Switching PulseAudio output device
I have my desktop computer connected to a hi-fi and a television screen through HDMI. This means that I'm often switching video and audio outputs from my monitor and speakers on the desk to the TV and vice-versa. Changing video output via xrandr from a shell script is trivial. Convincing PulseAudio daemon to switch audio outputs is a completely different can of worms.
In GNOME you switch the audio output from the user-friendly Sound Preferences window (internally called gnome-volume-control). This requires several clicks of the mouse and doesn't have a command-line interface to it as far as I know. Its effect is instantaneous and even works reliably with applications that are playing audio while switching outputs.
PulseAudio itself comes with two basic command line tools, called pacmd and pactl. Former offers a set-default-sink command, but that doesn't do what you expect from it. It turns out that, at least on my system, PulseAudio daemon keeps persistent settings for each application that ever connected to it. This means that the default sink only gets used for applications that the daemon hasn't seen yet.
Digging through the source code of gnome-volume-control revealed that it walks through the stored persistent settings and modifies them each time you change the sound output device in that dialog window.

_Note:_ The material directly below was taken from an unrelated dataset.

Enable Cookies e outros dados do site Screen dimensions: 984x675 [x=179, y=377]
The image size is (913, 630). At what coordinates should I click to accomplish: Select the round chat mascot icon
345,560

So what I did is copy the way gnome-volume-control does it and package it into a simple command-line utility, paswitch.
You can get it here:
$ git clone http://www.tablix.org/~avian/git/paswitch.git
Once you compile it by calling make, the usage is straightforward:
$ paswitch alsa_output.pci-0000_01_00.1.hdmi-stereo
To obtain the name of the sink, you can run pactl:
$ pactl list
...
Sink #0
State: SUSPENDED
Name: alsa_output.pci-0000_01_00.1.hdmi-stereo
...
By the way, this answer offers a different way of doing it. However it requires turning off persistent settings via restore_device=false in PulseAudio configuration.